**短い課題 a:** エントリのうち、「Click the results horizontal scrollbar」を含む行から「tap(39, 357)」を含む行までを、1行につき1つの文字列としたJSONリストで出力してください。空行は入れない。

**提示本文:**
★ ★ ★ ★ ★

矩形波みたいな急峻な変化するヤツだとわかりやすいですね。

いや〜、流石としか言いようがありません。🙀👍

禁断シリーズ、基板実装の未熟者がユニバーサル基板で組んだら、とんでもなく特性の悪いアンプになりそうで怖い。😿

たかじんさん

大変興味深く読ませていただきました。 こういう地道な取り組み方が大切だと良くわかりました。

今のバランスプリのフラットアンプは、HPA-12 × 2で構成されていますが、これって CMRR 0dB だと気がついて青くなってます。
何か改善策はないでしょうか? 
なんちゃってバランスプリと名前を変更しないと(・_・、)

天 婦羅夫さん

そうなんですよ。正弦波の変化分だと位相がずれてるのか遅延しているのか、見た目ではわからないですからね。


三毛にゃんジェロさん

私も思っていた以上に特性に現れるのでびっくりしました。やっぱりパターンって大事ですね。 電源など帯域が広くない場合はユニバーサルで組むと配線が太くできるメリットがありますよ。

★ ★ ★ ★ ★

**提示資料:**
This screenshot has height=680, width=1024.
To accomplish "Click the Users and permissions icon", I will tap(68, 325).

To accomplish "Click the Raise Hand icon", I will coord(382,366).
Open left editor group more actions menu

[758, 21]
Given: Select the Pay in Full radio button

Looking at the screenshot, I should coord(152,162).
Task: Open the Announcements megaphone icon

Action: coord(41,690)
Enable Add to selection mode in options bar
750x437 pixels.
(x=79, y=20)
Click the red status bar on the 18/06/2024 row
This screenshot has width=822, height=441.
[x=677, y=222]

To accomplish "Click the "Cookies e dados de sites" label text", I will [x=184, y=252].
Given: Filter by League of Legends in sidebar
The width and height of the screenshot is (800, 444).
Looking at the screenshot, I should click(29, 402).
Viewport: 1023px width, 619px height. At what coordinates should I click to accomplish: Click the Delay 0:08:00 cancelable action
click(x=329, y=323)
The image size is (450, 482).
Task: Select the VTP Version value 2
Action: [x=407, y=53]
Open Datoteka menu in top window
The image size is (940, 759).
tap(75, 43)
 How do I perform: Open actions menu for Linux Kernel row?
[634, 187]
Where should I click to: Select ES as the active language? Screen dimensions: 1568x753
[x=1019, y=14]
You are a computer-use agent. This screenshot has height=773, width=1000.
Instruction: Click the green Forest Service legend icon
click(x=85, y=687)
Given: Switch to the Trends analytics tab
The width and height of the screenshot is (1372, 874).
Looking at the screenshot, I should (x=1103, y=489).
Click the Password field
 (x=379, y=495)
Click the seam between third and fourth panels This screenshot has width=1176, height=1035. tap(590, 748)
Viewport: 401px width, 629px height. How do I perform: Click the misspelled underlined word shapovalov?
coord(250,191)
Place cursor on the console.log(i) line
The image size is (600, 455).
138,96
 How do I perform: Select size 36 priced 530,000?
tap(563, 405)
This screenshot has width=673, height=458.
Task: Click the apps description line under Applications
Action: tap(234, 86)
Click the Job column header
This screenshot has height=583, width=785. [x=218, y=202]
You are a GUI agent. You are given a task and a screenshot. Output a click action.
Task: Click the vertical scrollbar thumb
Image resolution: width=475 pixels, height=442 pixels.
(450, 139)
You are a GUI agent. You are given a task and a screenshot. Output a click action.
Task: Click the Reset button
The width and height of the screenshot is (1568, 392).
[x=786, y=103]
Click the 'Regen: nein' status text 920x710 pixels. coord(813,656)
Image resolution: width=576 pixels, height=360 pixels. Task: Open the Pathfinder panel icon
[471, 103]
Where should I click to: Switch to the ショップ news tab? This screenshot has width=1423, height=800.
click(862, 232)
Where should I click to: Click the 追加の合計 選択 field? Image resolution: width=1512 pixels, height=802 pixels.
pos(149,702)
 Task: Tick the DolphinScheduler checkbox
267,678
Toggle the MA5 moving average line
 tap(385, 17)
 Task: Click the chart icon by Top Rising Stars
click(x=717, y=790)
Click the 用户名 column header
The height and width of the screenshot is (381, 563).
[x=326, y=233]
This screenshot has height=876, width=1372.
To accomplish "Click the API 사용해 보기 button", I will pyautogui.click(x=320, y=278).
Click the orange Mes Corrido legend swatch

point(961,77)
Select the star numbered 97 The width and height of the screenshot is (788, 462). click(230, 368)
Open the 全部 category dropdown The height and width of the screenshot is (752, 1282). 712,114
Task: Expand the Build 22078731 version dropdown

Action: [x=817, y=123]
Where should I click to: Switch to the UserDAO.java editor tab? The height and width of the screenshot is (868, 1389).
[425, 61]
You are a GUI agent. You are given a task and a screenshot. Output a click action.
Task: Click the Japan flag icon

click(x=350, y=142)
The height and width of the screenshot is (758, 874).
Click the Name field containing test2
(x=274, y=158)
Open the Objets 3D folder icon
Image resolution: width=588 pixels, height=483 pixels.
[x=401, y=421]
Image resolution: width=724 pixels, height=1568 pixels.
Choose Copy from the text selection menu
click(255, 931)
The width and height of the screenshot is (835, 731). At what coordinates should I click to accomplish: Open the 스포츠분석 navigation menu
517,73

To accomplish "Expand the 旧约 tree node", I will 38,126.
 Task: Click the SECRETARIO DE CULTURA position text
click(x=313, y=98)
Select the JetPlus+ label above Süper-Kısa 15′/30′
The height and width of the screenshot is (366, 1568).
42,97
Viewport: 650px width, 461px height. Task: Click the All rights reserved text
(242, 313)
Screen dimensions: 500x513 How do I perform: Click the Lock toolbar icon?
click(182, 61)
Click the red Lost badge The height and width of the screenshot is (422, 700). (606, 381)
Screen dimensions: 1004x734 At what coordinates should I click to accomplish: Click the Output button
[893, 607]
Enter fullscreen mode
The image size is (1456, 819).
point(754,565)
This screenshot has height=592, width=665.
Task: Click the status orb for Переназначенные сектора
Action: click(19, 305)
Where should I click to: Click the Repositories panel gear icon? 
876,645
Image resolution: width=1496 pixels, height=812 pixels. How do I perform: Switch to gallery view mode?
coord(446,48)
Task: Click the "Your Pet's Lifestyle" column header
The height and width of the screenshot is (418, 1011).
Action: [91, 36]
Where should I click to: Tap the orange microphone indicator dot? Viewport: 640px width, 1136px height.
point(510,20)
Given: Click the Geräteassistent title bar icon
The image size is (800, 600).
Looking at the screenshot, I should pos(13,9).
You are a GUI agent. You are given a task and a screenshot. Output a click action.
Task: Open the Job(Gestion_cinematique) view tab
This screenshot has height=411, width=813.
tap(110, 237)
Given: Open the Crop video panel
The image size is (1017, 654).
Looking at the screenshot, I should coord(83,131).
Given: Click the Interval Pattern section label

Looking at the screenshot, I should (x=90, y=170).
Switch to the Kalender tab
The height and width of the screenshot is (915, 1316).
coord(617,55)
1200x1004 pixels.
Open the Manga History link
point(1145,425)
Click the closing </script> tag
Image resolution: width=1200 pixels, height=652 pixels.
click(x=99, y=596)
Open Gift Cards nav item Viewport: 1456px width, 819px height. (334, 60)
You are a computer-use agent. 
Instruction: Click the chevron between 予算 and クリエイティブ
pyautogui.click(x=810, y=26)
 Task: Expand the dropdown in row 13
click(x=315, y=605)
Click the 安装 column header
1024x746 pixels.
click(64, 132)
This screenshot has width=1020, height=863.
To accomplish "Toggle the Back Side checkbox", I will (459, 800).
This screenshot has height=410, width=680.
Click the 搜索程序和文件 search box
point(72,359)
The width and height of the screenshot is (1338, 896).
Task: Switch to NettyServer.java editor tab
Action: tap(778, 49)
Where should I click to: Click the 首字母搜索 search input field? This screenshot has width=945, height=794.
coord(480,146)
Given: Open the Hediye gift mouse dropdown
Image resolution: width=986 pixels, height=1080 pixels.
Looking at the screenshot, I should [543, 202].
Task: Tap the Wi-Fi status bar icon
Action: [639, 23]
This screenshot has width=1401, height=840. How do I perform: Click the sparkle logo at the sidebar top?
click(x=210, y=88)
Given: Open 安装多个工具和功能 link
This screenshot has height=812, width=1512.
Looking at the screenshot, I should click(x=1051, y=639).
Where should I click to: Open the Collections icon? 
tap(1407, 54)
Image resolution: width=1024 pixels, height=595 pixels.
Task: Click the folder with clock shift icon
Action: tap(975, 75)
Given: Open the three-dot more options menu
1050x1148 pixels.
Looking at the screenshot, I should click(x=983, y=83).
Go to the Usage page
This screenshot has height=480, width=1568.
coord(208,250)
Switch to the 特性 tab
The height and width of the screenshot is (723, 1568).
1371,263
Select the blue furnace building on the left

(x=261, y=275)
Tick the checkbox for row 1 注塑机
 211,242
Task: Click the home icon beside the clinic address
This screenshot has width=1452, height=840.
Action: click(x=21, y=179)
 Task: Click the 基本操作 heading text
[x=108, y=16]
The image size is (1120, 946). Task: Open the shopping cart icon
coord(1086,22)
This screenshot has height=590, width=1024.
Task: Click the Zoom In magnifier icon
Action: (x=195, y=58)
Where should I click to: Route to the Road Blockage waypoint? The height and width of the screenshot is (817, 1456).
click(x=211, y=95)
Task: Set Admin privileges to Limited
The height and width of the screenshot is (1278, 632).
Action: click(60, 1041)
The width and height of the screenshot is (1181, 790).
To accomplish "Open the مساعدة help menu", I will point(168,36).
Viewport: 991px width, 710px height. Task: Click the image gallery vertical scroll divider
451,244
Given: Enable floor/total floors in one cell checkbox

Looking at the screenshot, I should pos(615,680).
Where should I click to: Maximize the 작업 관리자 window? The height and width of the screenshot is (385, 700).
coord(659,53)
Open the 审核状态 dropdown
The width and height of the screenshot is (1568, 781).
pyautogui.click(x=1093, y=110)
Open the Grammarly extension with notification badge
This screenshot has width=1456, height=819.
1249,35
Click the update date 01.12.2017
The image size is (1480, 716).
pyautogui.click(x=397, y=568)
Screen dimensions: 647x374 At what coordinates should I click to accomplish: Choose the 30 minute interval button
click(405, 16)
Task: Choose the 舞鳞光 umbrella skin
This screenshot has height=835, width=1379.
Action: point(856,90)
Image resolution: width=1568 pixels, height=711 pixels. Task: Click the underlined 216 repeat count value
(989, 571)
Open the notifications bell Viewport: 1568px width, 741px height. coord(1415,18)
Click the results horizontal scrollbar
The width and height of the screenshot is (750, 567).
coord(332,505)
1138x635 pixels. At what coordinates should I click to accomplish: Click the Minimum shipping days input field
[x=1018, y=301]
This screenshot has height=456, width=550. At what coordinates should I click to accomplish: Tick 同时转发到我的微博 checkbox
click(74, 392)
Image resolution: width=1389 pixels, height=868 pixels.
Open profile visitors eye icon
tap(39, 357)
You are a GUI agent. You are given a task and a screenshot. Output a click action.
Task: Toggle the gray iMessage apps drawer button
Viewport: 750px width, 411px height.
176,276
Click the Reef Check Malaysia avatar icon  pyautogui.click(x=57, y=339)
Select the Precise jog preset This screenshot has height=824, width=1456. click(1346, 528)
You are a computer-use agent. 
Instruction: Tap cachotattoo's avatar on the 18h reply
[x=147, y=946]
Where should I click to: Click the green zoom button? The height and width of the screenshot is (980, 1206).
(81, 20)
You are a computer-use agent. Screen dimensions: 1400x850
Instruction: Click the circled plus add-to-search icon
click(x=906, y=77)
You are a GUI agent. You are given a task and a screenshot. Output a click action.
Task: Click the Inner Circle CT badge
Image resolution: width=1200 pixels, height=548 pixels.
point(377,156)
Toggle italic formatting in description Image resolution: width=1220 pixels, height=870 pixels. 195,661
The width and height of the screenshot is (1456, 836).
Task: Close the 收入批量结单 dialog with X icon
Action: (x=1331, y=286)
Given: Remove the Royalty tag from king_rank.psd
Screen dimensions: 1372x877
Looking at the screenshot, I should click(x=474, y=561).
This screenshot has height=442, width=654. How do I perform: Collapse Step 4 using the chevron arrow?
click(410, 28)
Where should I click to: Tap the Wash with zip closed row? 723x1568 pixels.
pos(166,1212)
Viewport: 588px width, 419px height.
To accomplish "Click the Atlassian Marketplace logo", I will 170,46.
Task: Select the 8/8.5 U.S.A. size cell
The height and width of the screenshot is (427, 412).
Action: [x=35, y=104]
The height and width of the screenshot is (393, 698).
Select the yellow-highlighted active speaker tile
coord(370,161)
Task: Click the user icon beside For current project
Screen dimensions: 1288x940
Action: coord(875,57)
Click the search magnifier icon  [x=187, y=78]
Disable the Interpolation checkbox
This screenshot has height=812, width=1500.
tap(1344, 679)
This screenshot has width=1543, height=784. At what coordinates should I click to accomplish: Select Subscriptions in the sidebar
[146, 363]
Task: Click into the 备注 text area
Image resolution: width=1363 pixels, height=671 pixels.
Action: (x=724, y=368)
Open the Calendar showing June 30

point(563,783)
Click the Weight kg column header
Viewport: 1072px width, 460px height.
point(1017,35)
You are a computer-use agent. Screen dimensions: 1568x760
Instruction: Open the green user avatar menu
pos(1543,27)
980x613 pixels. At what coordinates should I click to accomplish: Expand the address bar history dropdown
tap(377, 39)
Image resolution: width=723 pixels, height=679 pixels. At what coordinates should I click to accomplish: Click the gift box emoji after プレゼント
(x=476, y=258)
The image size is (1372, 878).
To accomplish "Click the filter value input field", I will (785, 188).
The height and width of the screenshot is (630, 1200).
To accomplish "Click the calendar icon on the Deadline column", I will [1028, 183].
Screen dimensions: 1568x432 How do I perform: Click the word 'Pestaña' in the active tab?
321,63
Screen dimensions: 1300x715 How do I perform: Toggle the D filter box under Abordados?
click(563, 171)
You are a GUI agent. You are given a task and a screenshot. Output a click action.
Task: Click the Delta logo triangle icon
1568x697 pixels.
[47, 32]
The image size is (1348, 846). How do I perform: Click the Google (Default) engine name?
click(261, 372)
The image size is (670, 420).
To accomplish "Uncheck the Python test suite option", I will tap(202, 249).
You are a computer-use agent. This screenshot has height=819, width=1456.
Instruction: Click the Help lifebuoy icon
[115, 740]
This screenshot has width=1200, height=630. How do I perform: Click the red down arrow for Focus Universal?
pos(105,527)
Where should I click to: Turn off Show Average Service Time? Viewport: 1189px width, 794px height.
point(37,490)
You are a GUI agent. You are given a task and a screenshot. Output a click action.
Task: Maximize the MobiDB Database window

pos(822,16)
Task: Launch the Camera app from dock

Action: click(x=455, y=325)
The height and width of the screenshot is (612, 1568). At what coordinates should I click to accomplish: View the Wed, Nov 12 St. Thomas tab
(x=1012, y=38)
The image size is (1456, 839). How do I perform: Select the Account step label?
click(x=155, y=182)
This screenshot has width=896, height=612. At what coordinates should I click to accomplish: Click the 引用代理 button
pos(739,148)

★ ★ ★ ★ ★

**短い課題 b:** 本文によると、電源など帯域が広くない場合にユニバーサル基板で組むと、どんなメリットがあるか。

**完全な出力 a:**
[
  "Click the results horizontal scrollbar",
  "The width and height of the screenshot is (750, 567).",
  "coord(332,505)",
  "1138x635 pixels. At what coordinates should I click to accomplish: Click the Minimum shipping days input field",
  "[x=1018, y=301]",
  "This screenshot has height=456, width=550. At what coordinates should I click to accomplish: Tick 同时转发到我的微博 checkbox",
  "click(74, 392)",
  "Image resolution: width=1389 pixels, height=868 pixels.",
  "Open profile visitors eye icon",
  "tap(39, 357)"
]

**完全な出力 b:** 配線を太くできること。